Records provided: Begin
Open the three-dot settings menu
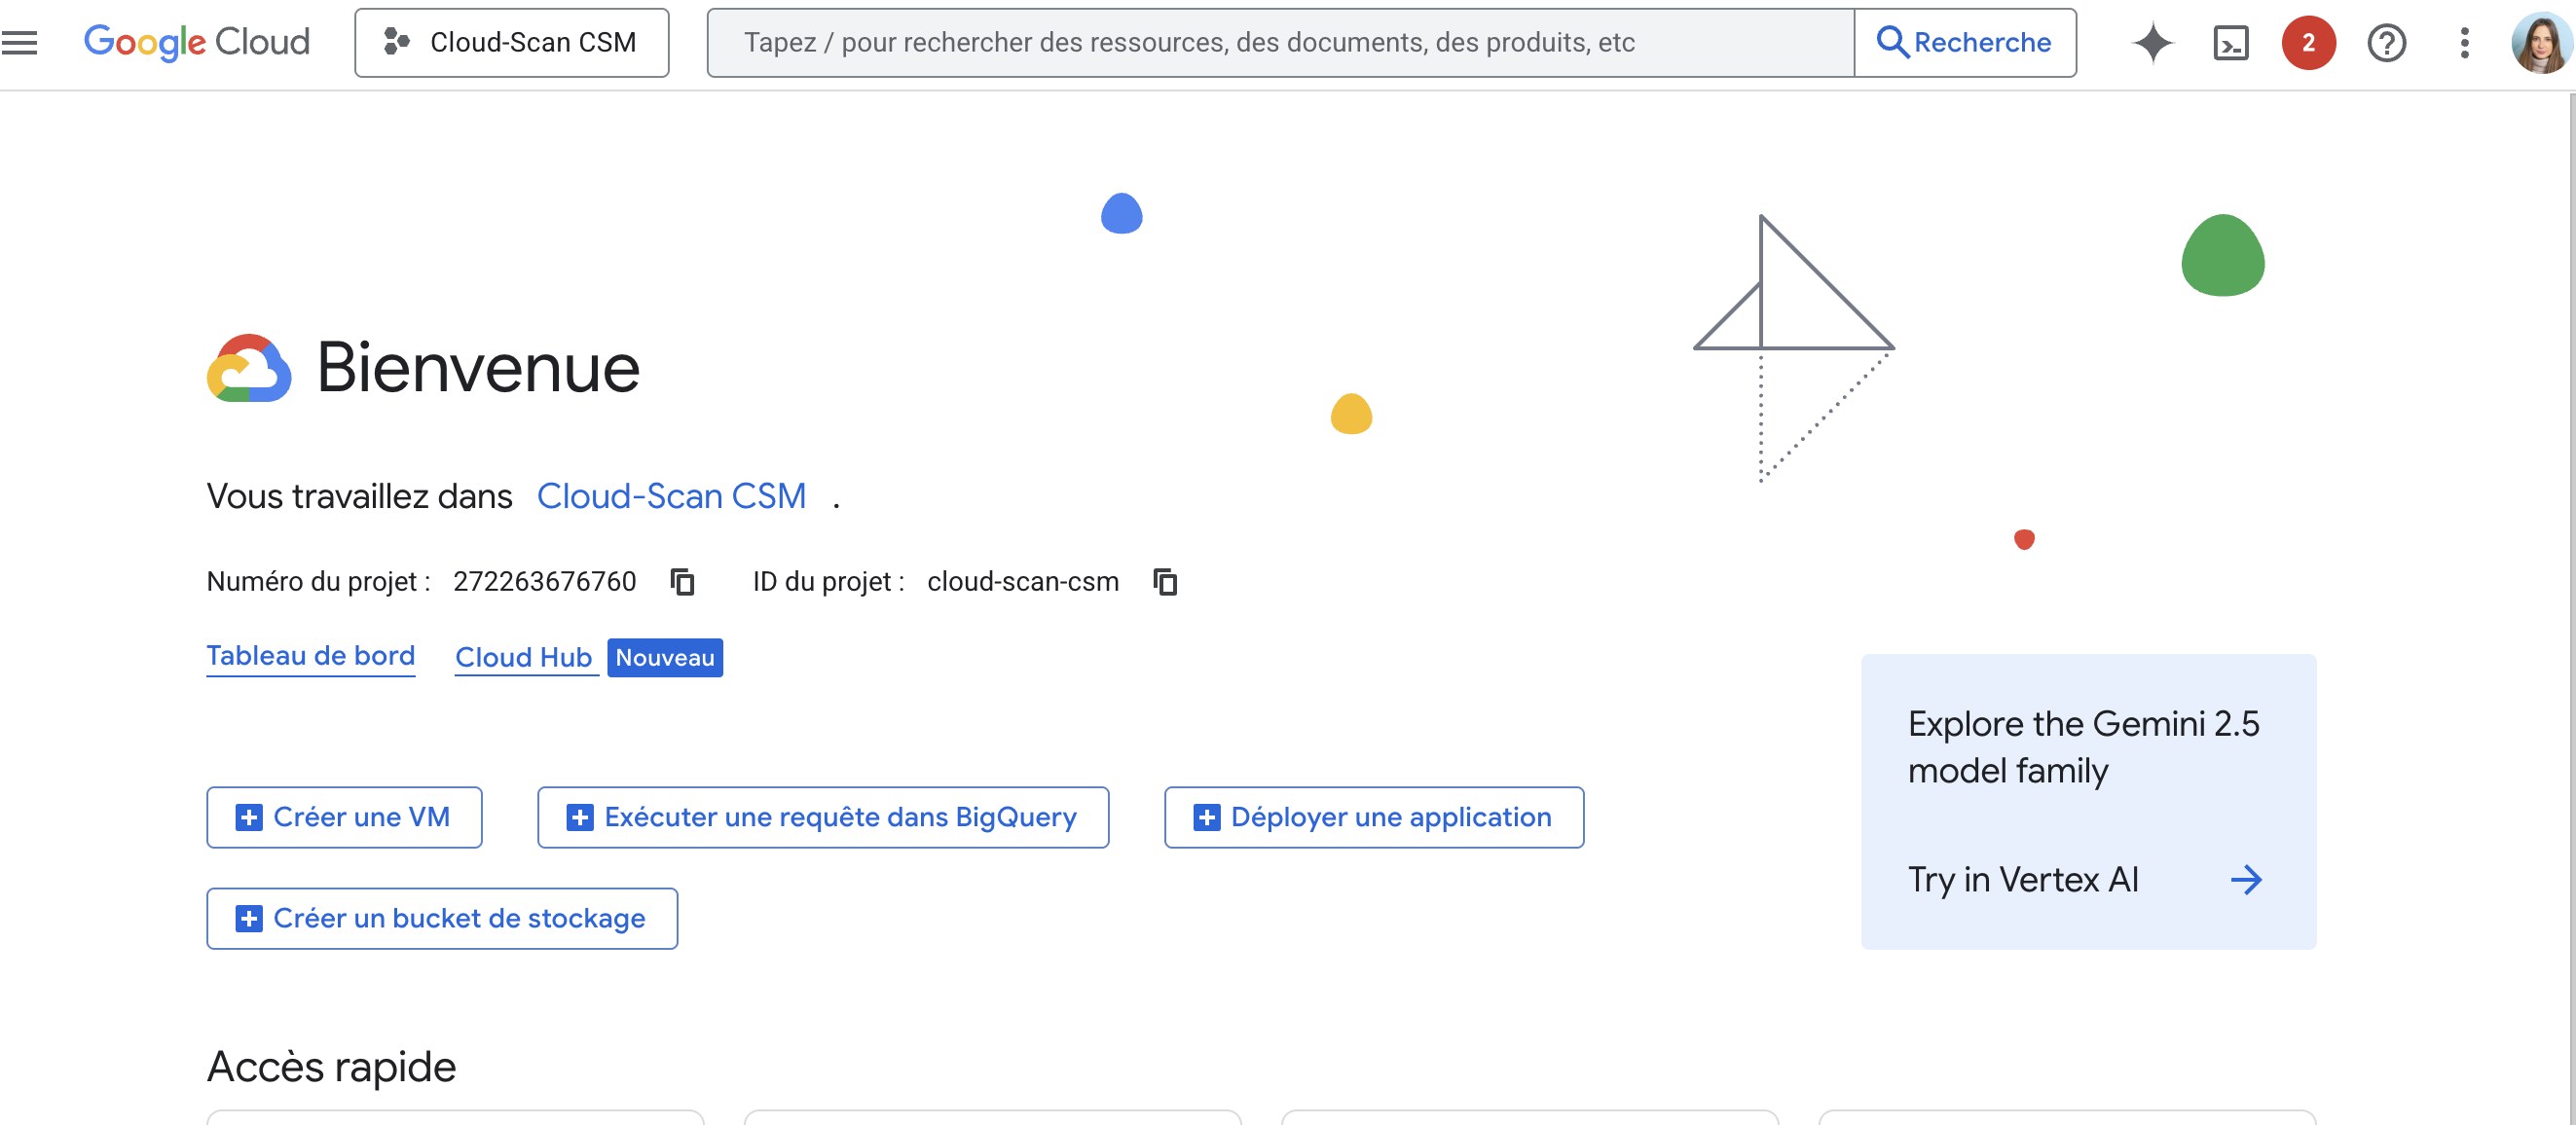This screenshot has height=1125, width=2576. [2464, 42]
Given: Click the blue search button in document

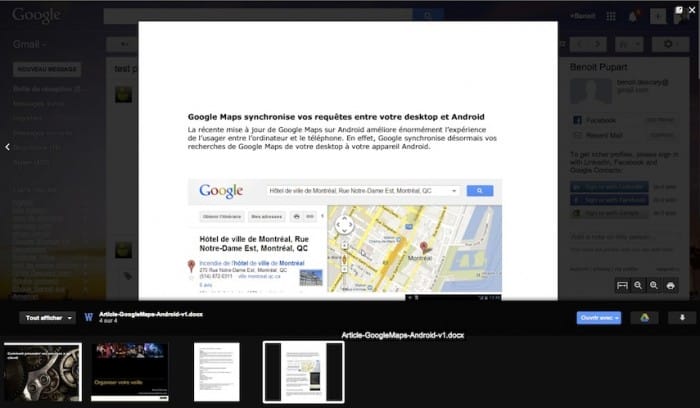Looking at the screenshot, I should [x=480, y=191].
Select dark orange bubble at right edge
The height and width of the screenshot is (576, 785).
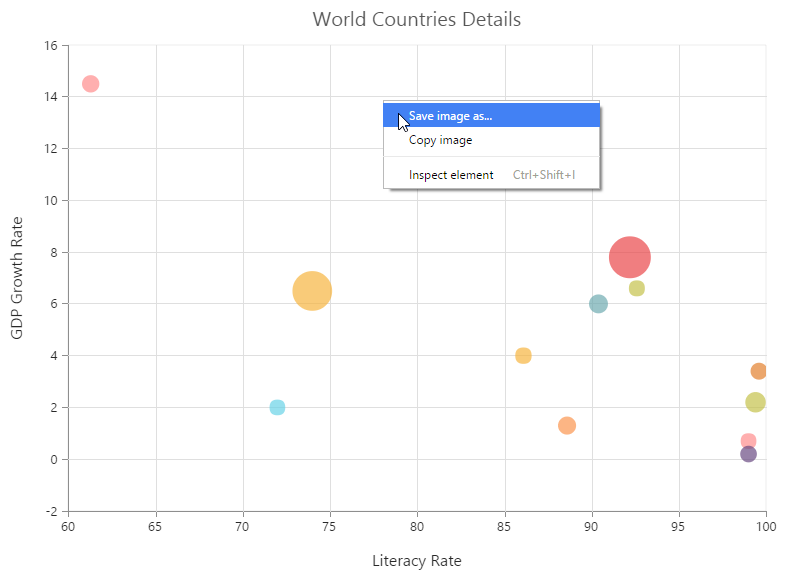coord(759,371)
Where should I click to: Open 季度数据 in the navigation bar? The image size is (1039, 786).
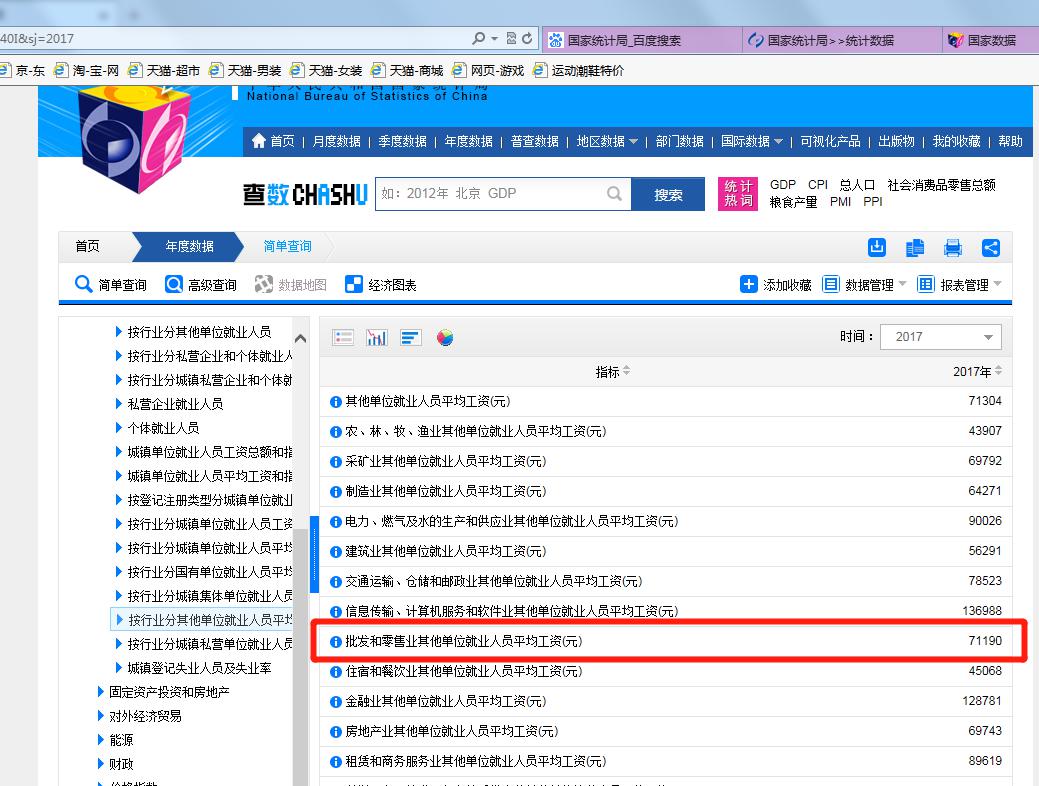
Records provided: End
### Exercise description
Your copy should match the entries exactly, minus the pictures.

### Exercise response
Open the three-dot settings menu
This screenshot has height=1125, width=2576. [2464, 42]
Given: Click the blue search button in document

Looking at the screenshot, I should [x=480, y=191].
Select dark orange bubble at right edge
The height and width of the screenshot is (576, 785).
coord(759,371)
Where should I click to: Open 季度数据 in the navigation bar? The image size is (1039, 786).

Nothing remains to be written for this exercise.